Statistics and reproducibility

All data are displayed and were statistically analysed using Prism 9 (GraphPad Software). The experiments were not randomized. All experiments were independently repeated two times, unless specified otherwise in the legends, with similar results obtained to ensure reproducibility. No statistical method was used to predetermine sample sizes, which were determined on the basis of previous studies in the field. The normal distribution of each sample group was verified using the D’Agostino–Pearson normality test (α = 0.05).
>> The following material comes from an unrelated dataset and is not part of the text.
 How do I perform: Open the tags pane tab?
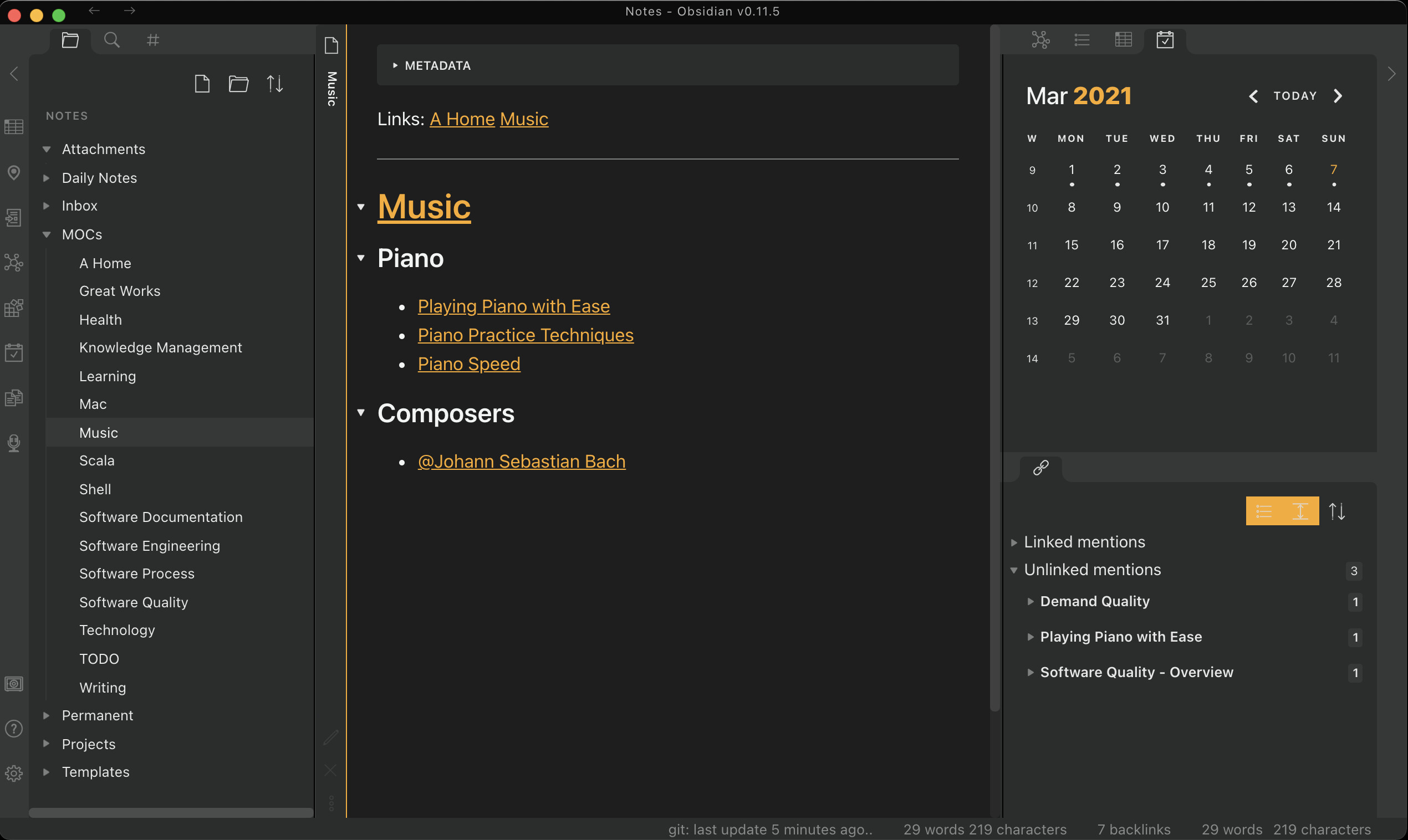[152, 40]
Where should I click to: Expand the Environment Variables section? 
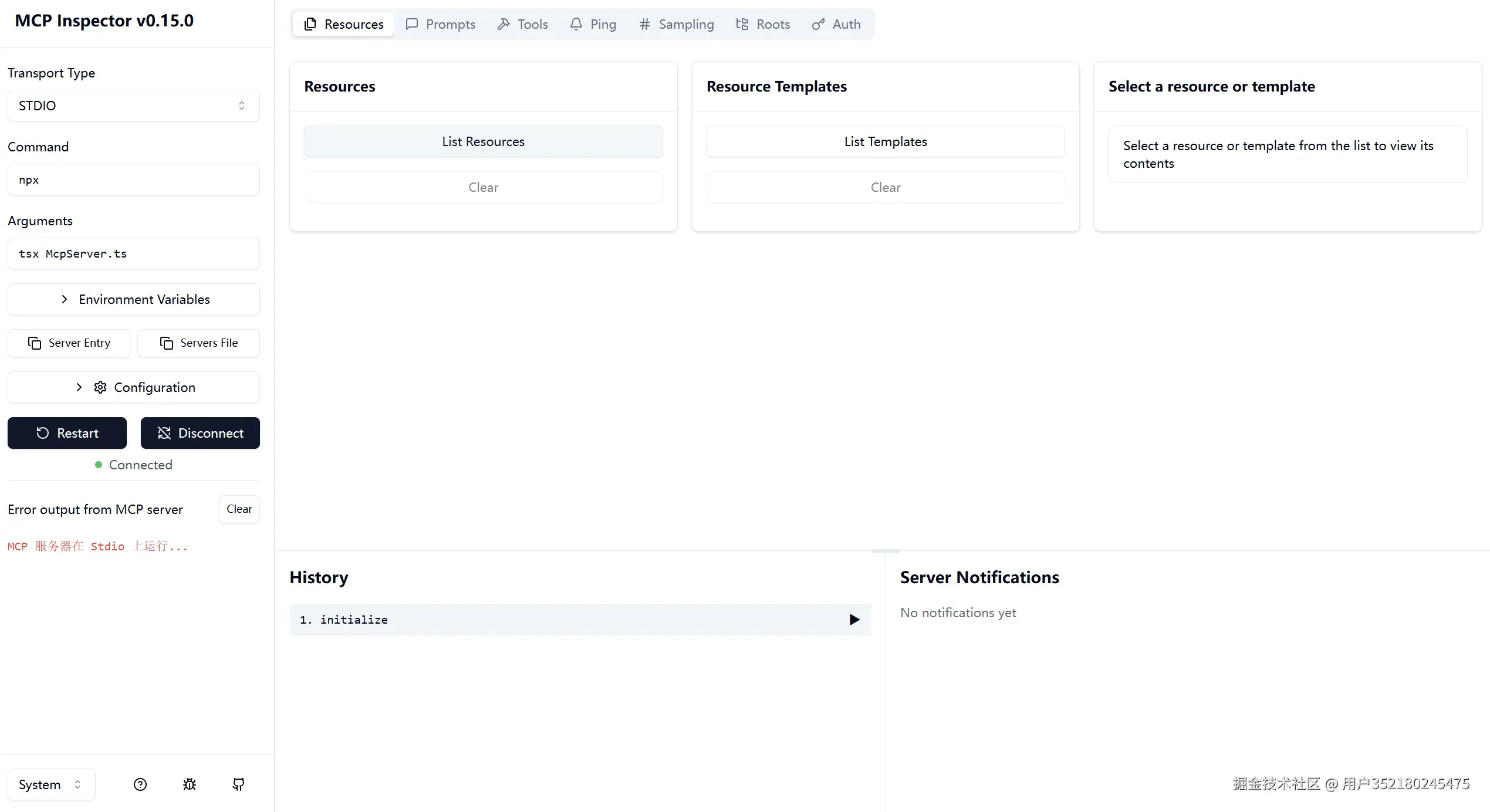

For parametric datasets, we used unpaired two-tailed Welch’s t-test to compare two groups, and one-way analysis of variance (ANOVA) with Tukey’s or Bonferroni’s multiple comparison to compare more than two groups. For nonparametric datasets, we used Mann–Whitney test to compare two groups, and Kruskal–Wallis test with Dunn’s multiple comparison to compare more than two groups. The exact P values and sample sizes (n) are denoted in the figures and figure legends. Significance was considered at P < 0.05. The test statistics, including confidence levels and degrees of freedom, are provided in Supplementary Table 5. No data were excluded from the tests. The investigators were not blinded to allocation during experiments and outcome assessment.

Reporting summary

Further information on research design is available in the Nature Portfolio Reporting Summary linked to this article.